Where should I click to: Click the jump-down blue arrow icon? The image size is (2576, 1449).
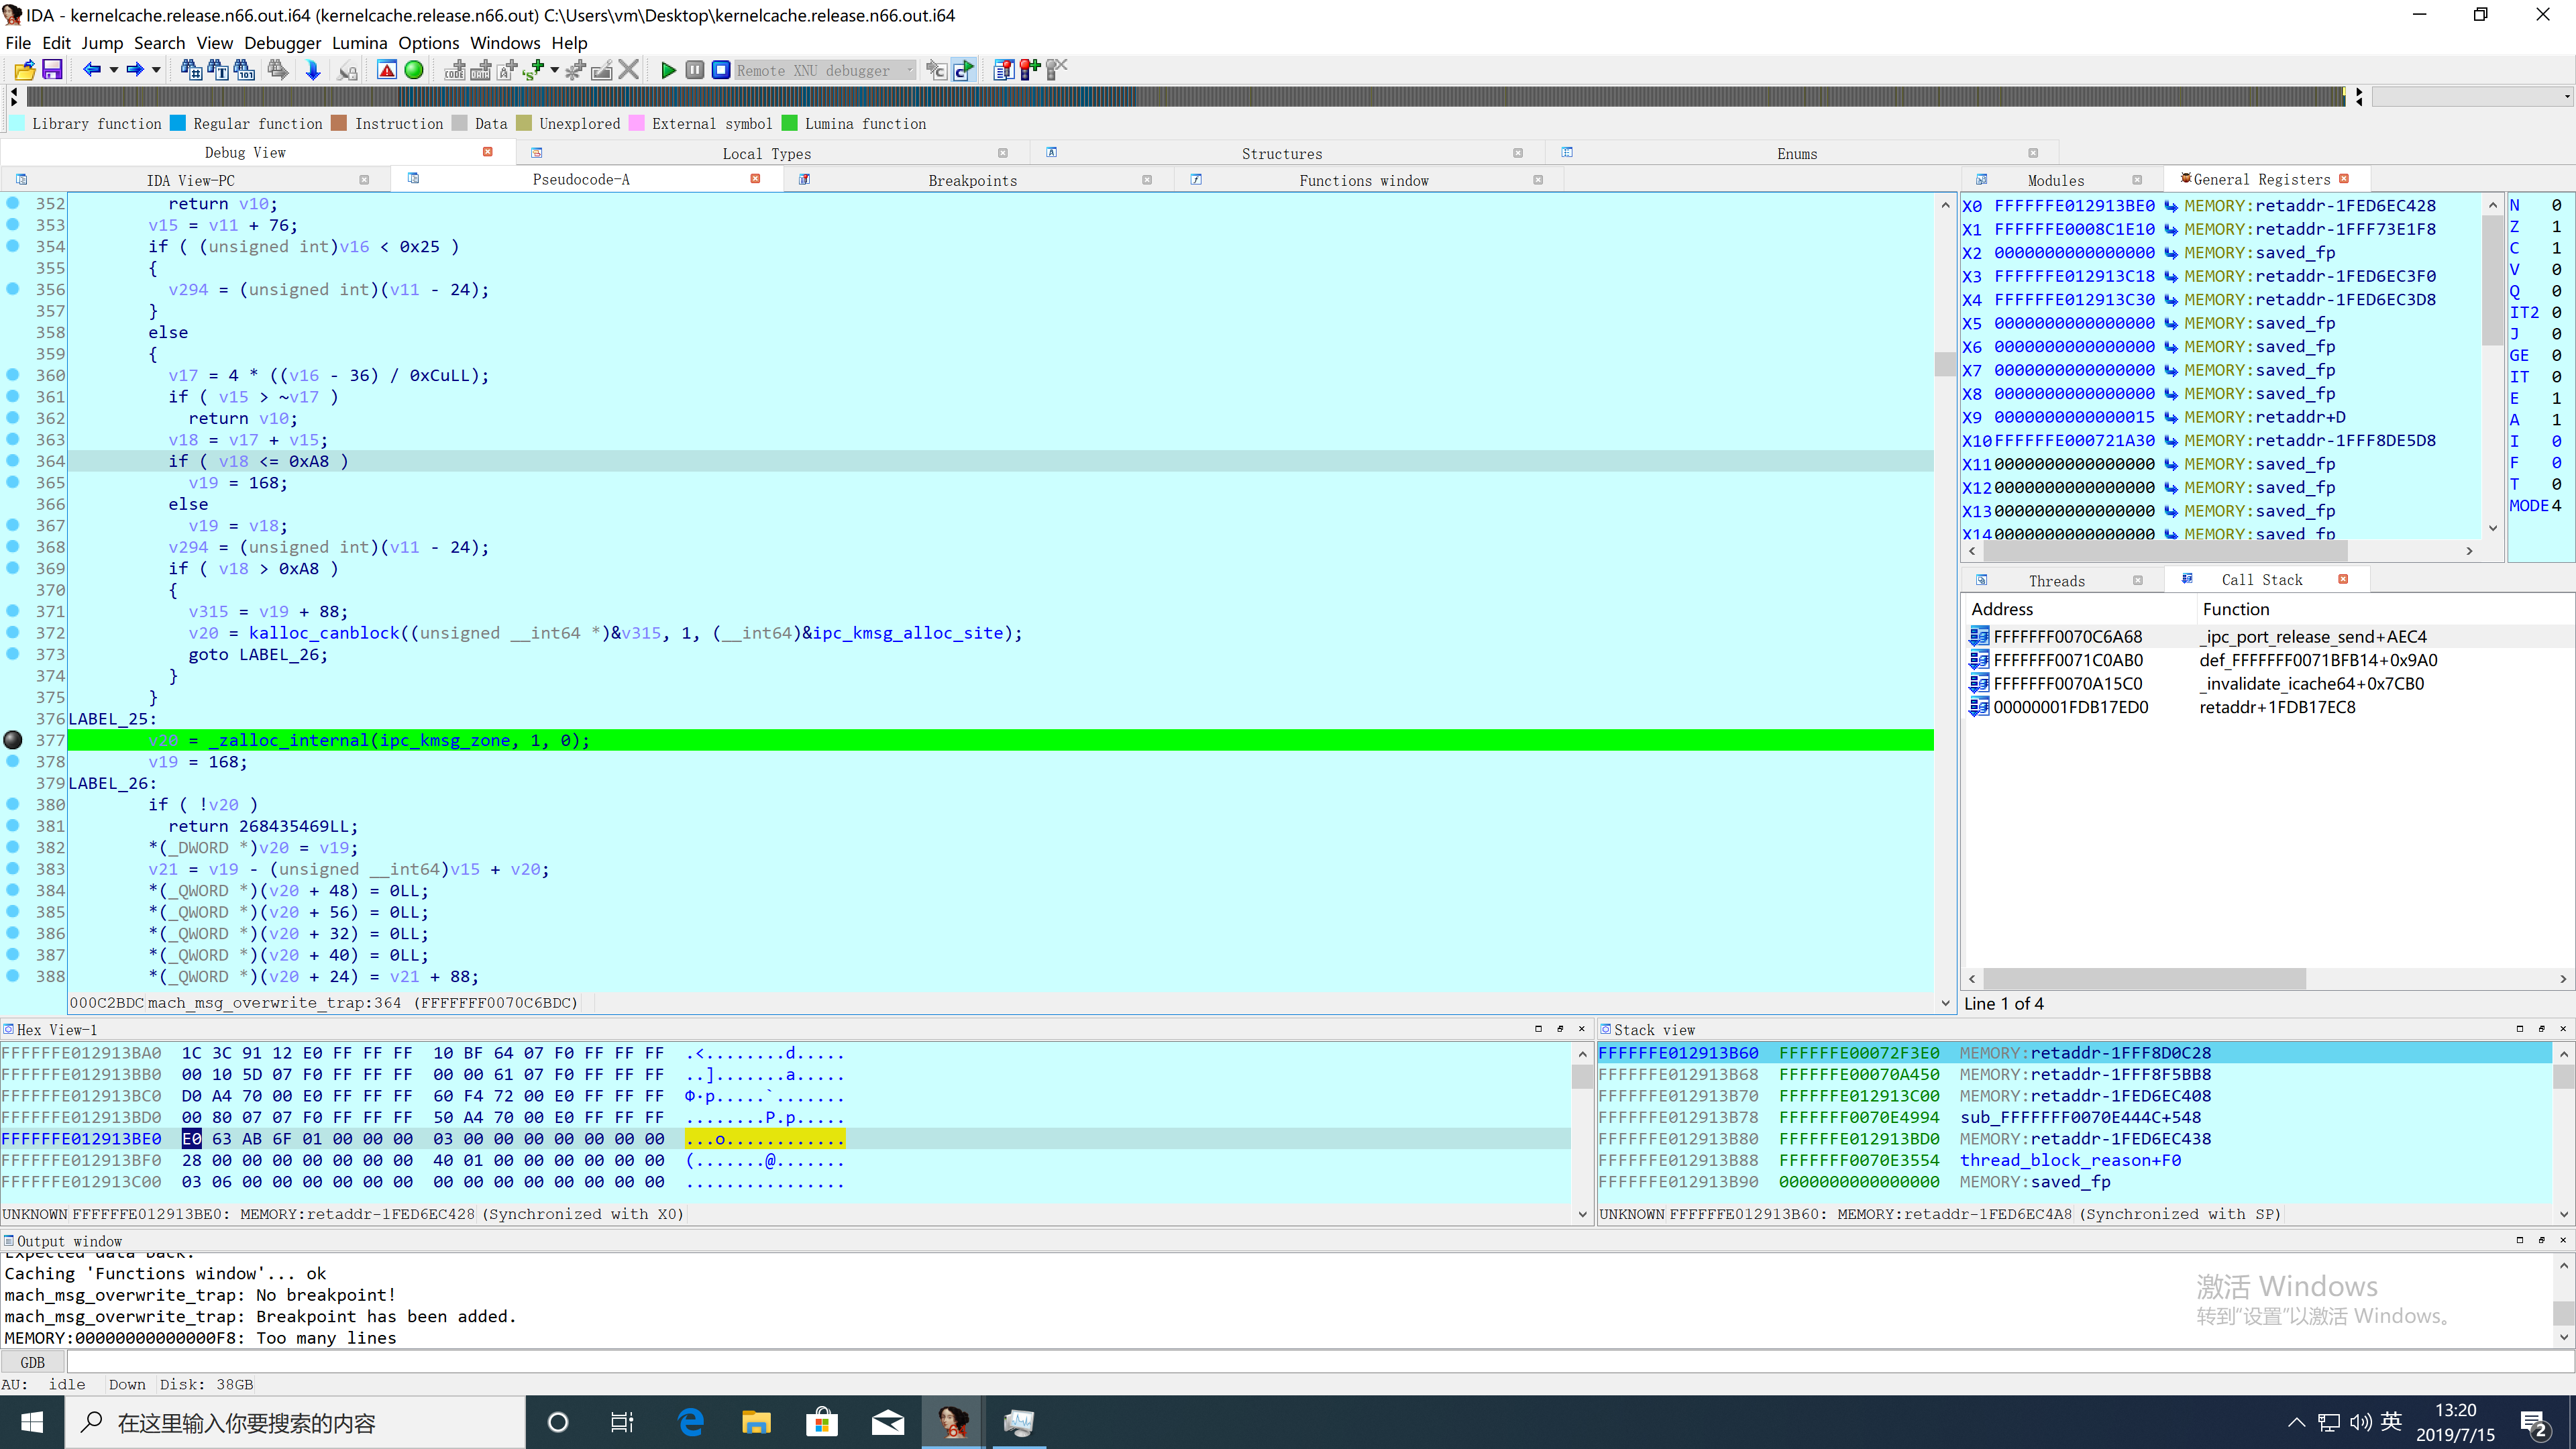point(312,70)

...

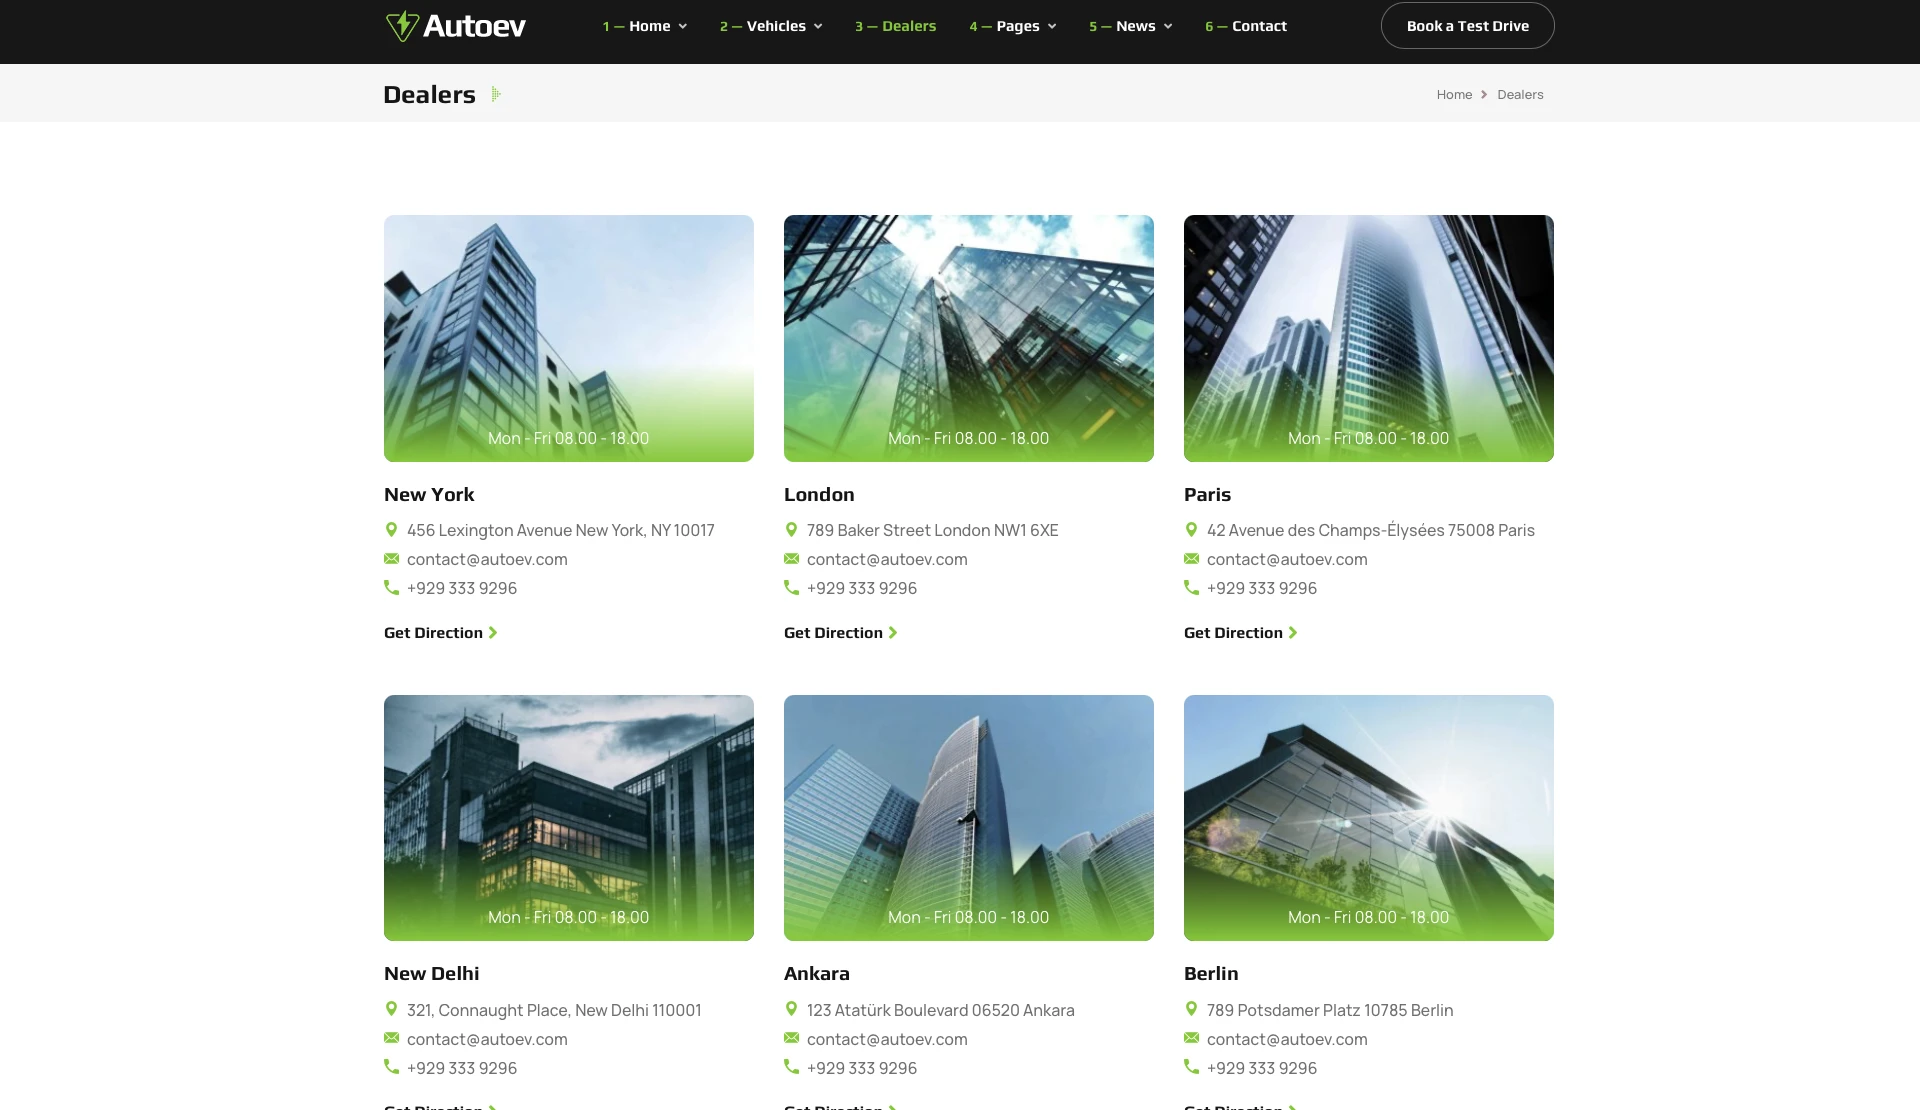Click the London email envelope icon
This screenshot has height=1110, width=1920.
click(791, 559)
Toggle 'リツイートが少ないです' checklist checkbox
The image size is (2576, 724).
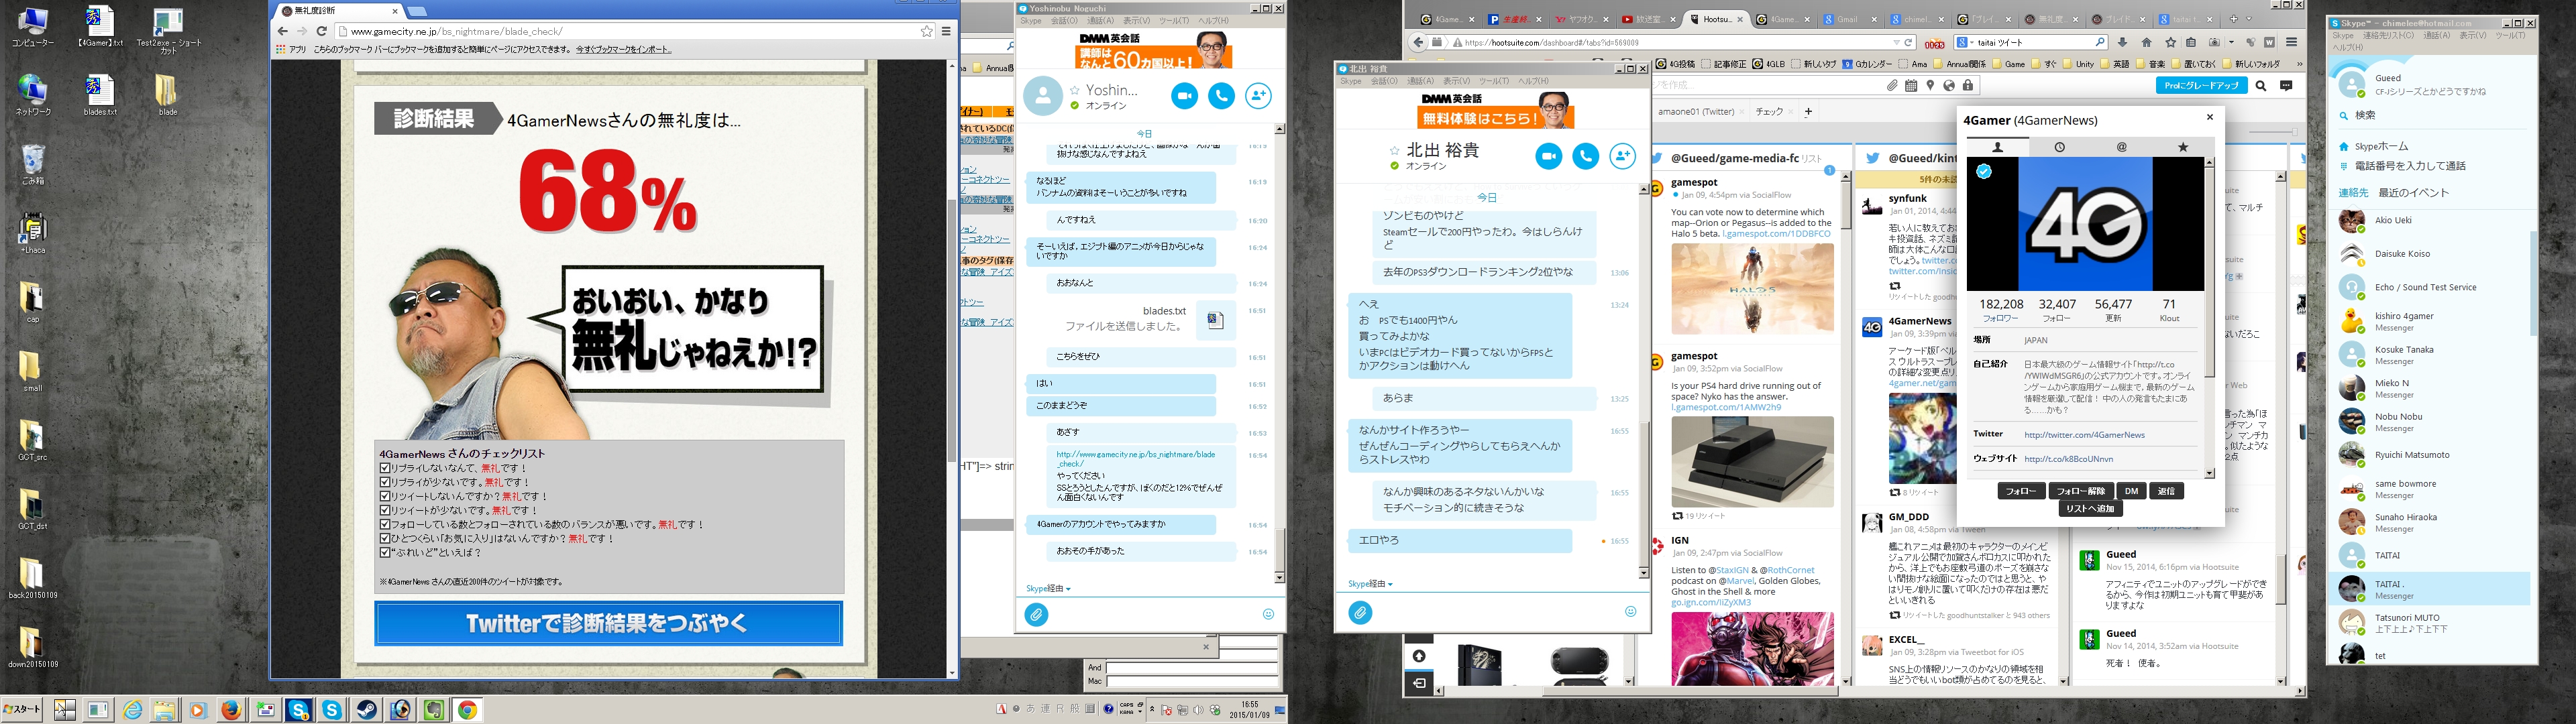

What this task involves =
The entries above hold the needed span. Transcribe exactly the lines from the one with "Toggle 'リツイートが少ないです' checklist checkbox" to the one with "The image size is (2576, 724).", both included.

Answer section =
Toggle 'リツイートが少ないです' checklist checkbox
The image size is (2576, 724).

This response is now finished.